IMG_6969Ha sollevato un certo dibattito l’articolo di Emilio Marrese che dalle pagine de La Repubblica oggi ha raccontato, a suo modo, come funziona l’organizzazione della rassegna Luci della città in via Belvedere e San Gervasio (per i lettori preciso che non ho mai detto che abbiamo già vinto le elezioni nè che sto brindando – libera interpretazione di Emilio che ringrazio per la gentilezza, si fa per dire 🙂 ). Veniamo al punto. Per prima cosa è importante sottolineare che non siamo di fronte a nessuna ordinanza comunale, nè a ingiunzioni di qualsiasi tipo per i cittadini. Non facciamo confusione. L’Associazione e gli esercenti promotori dell’iniziativa, che si ripete da alcuni anni, hanno proposto una nuova modalità di gestione della zona a seguito del dialogo intrapreso con l’Amministrazione e i residenti. Da alcuni mesi, infatti, ci stiamo confrontando su come affrontare al meglio la stagione estiva, a fronte di alcune problematiche realmente  esistenti. Probabilmente conoscete tutti la storia di questo luogo, ma è bene riprenderla un momento. Cinque anni fa, abbiamo ereditato una situazione molto difficile in via Belvedere. Spaccio, accoltellamenti, desertificazione commerciale. Rimboccandoci le maniche (rivendico con orgoglio questo lavoro), insieme ai residenti, alle associazioni e a un gruppo di esercenti volenterosi siamo riusciti a mettere in atto una rigenerazione importante, che ha dato vita a una delle situazioni più interessanti e accoglienti della vita serale cittadina. Il successo della zona però, dopo 5 anni, deve fare i conti con la sostenibilità delle iniziative che si propongono. Un grande numero di persone ogni sera affollano via Belvedere fino a tarda notte. Da qui la volontà di tutte le parti in causa di trovare un nuovo punto di equilibrio che permetta alle persone di vivere in modo sereno le proprie serate, agli esercenti di lavorare e ai residenti di dormire senza rimetterci in salute. Ve lo posso assicurare, avere tutte le sere 500 persone che chiacchierano sotto la propria finestra non è una roba salutare ed era doveroso intervenire. Come? Non con un’ordinanza o la legge marziale (nessun avventore viene multato, lo ripeto) bensì con un’organizzazione della manifestazione costruisca sul rispetto di tutti.

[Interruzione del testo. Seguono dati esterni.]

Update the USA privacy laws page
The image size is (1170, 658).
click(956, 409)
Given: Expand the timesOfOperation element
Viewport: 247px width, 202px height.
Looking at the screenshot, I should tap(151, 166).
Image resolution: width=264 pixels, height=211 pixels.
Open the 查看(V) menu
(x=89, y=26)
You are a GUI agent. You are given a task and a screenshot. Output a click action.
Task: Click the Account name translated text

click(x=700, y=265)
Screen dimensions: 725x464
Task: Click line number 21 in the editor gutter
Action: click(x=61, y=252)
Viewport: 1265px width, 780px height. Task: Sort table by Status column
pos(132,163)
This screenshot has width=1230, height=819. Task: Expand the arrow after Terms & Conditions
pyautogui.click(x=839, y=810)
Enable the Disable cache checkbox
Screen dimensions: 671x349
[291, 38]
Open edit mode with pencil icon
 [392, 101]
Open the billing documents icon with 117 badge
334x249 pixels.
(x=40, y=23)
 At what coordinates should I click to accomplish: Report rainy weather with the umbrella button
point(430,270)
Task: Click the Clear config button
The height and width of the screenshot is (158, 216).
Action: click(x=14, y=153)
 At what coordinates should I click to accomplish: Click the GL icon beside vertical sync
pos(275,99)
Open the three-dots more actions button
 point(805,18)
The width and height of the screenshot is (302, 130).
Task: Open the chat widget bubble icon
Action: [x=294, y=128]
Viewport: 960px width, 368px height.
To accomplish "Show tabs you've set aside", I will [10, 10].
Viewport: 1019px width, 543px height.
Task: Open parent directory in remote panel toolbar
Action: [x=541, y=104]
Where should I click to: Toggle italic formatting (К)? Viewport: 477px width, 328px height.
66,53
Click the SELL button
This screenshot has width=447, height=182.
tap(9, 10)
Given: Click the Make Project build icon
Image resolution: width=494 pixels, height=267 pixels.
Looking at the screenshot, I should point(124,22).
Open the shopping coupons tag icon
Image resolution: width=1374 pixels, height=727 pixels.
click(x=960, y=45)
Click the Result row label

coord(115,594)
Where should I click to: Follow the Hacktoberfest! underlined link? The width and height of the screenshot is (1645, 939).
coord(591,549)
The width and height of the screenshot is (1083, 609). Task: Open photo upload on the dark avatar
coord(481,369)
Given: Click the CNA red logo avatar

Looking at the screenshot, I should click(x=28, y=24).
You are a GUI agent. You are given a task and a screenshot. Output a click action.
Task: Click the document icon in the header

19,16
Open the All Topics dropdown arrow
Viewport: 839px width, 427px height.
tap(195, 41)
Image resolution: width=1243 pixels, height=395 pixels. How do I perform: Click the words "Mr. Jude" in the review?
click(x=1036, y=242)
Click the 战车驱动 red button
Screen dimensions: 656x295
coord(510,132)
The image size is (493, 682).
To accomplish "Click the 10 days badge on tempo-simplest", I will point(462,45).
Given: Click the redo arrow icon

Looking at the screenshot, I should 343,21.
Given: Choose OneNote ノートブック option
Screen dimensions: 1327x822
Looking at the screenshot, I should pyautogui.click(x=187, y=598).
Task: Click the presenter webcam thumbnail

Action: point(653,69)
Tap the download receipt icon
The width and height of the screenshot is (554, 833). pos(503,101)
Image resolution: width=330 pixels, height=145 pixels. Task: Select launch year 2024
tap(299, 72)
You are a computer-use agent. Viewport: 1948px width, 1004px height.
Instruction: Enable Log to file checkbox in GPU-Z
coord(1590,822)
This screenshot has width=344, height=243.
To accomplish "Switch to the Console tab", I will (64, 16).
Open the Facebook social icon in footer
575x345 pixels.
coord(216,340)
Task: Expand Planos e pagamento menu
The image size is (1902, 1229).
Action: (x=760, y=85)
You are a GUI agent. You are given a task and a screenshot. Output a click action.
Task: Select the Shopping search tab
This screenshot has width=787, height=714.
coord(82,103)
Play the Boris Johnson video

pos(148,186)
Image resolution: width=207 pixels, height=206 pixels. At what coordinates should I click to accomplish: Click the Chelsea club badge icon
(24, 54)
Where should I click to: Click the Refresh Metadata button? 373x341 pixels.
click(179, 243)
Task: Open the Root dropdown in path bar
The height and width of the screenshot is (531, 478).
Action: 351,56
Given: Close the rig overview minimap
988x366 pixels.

Ecco perchè gli organizzatori hanno proposto di ampliare il numero di tavoli, di collocare presso gli accessi delle vie e del Mercato personale predisposto per dare informazioni e fare accoglienza, di lasciare libere le scale di accesso/uscita dal Mercato delle Erbe e, infine, di caratterizzare via San Gervasio con un allestimento nuovo. Tutto questo non per violare la dignità di nessuno, non per spegnere la notte, ma ad esempio per garantire le vie di fuga, fondamentali per l’incolumità di tutti (ecco perché le scale libere e il corridoio libero tra i tavoli!). Per garantire libertà di movimento sotto i portici, fino alla scorsa settimana pieni zeppi di persone tanto che i condomini non riuscivano nemmeno a rientrare nelle proprie case. In definitiva, per gestire al meglio la presenza di un numero elevato di persone, come si fa in tutte le manifestazioni.

In questi giorni ho chiesto agli organizzatori di spiegare agli avventori le nuove modalità, di esporre dei cartelli, di dialogare e non di imporre. Sono certo che spiegando, ascoltando, concentrandoci tutti sulla ricerca delle soluzioni per il bene di tutti troveremo la via giusta. Come sempre siamo qua per questo e pronti a recepire ulteriori proposte. Naturalmente, in questo caso, siamo di fronte ad una manifestazione patrocinata dal Comune e dal Quartiere, promossa da un’associazione  che, in quanto tale, si sta accollando la responsabilità di gestire lo spazio pubblico per due mesi. Un onore e allo stesso tempo un onere che occorre sapere gestire. Sono gli stessi che vi fanno divertire e stare bene, quindi, aiutiamoli.

Ringrazio tutti per la grande attenzione. Queste sono le informazioni corrette che vi chiedo di aiutarci a diffondere.